▸ **TASK OBJECTIVE**: Please return the listing below from the line with "Варианты внутренней отделки" through its last line, exactly, and include nothing else.

▸ **GIVEN RECORDS**:

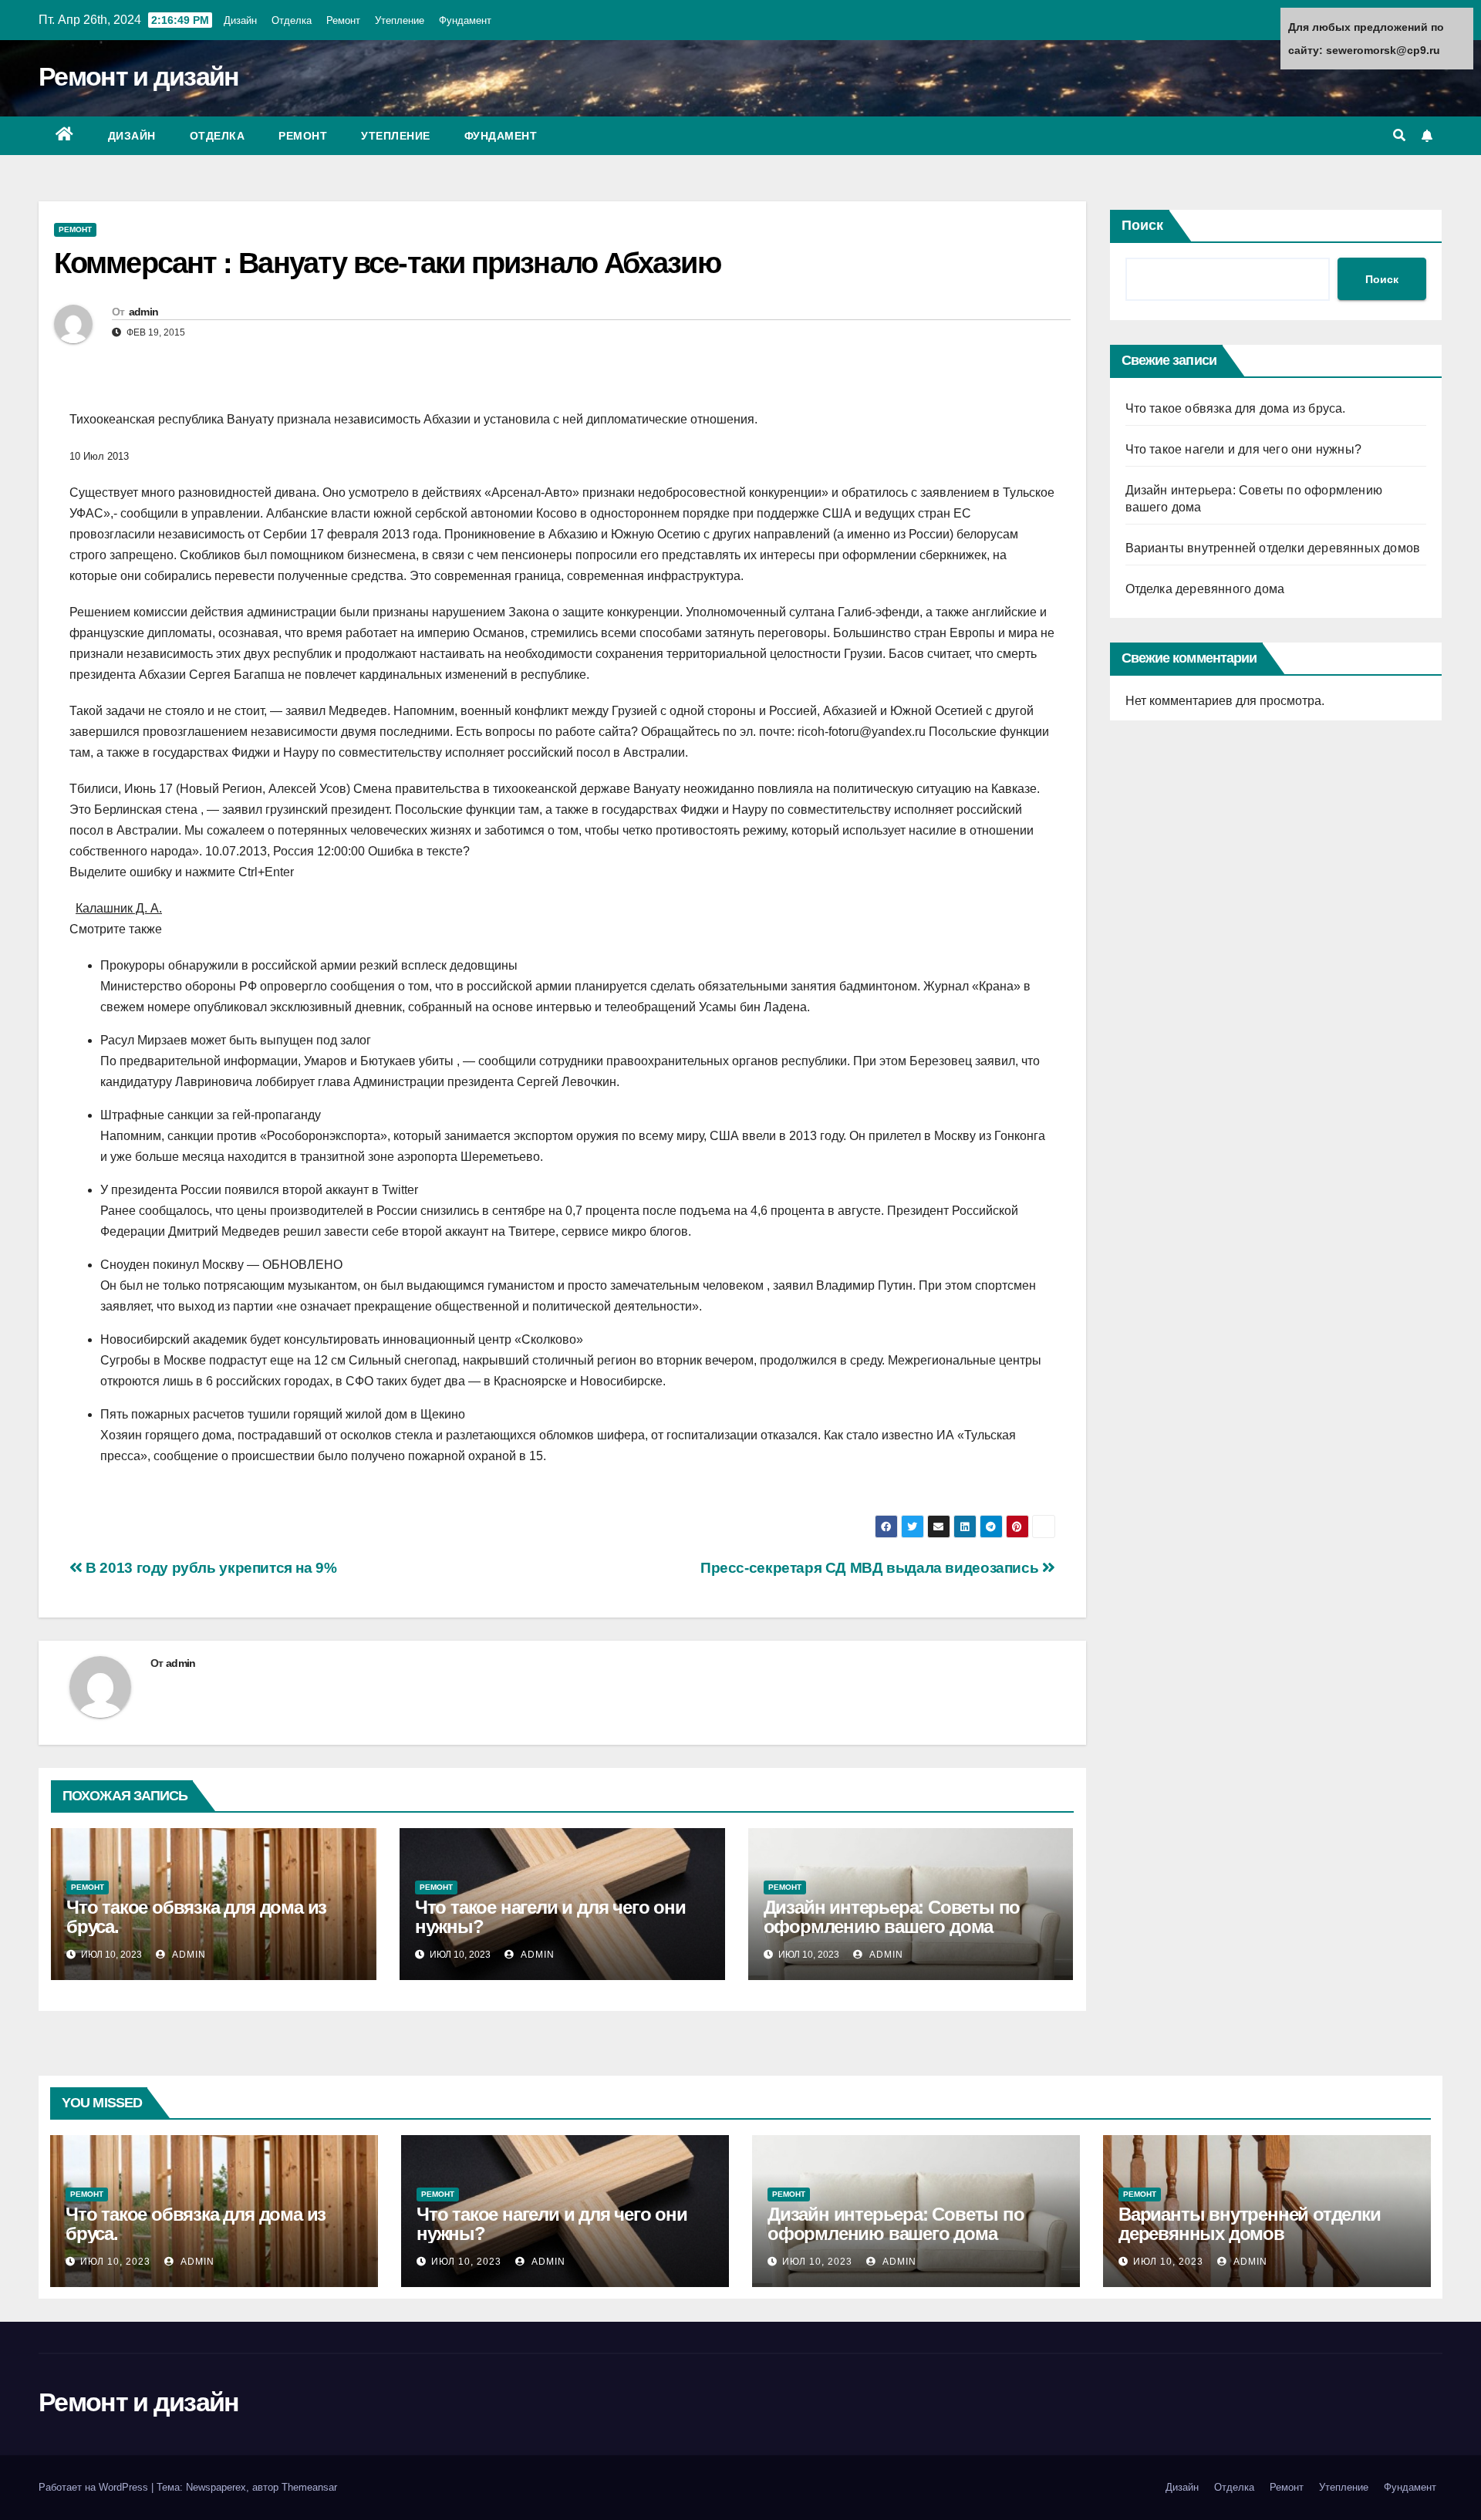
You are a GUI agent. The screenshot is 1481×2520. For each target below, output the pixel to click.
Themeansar (309, 2487)
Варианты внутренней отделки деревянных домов (1273, 548)
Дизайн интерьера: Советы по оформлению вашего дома (892, 1917)
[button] (1399, 135)
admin (144, 311)
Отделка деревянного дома (1205, 588)
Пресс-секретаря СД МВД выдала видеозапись (871, 1568)
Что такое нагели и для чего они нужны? (550, 1917)
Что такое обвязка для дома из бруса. (196, 1917)
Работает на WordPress (95, 2487)
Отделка (292, 20)
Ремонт (343, 20)
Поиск (1142, 225)
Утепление (399, 20)
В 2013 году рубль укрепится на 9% (210, 1568)
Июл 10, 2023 (115, 2261)
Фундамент (465, 20)
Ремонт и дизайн (139, 76)
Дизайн (240, 20)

▸ **RESPONSE TO THE EXERCISE**:
Варианты внутренней отделки деревянных домов (1273, 548)
Дизайн интерьера: Советы по оформлению вашего дома (892, 1917)
[button] (1399, 135)
admin (144, 311)
Отделка деревянного дома (1205, 588)
Пресс-секретаря СД МВД выдала видеозапись (871, 1568)
Что такое нагели и для чего они нужны? (550, 1917)
Что такое обвязка для дома из бруса. (196, 1917)
Работает на WordPress (95, 2487)
Отделка (292, 20)
Ремонт (343, 20)
Поиск (1142, 225)
Утепление (399, 20)
В 2013 году рубль укрепится на 9% (210, 1568)
Июл 10, 2023 (115, 2261)
Фундамент (465, 20)
Ремонт и дизайн (139, 76)
Дизайн (240, 20)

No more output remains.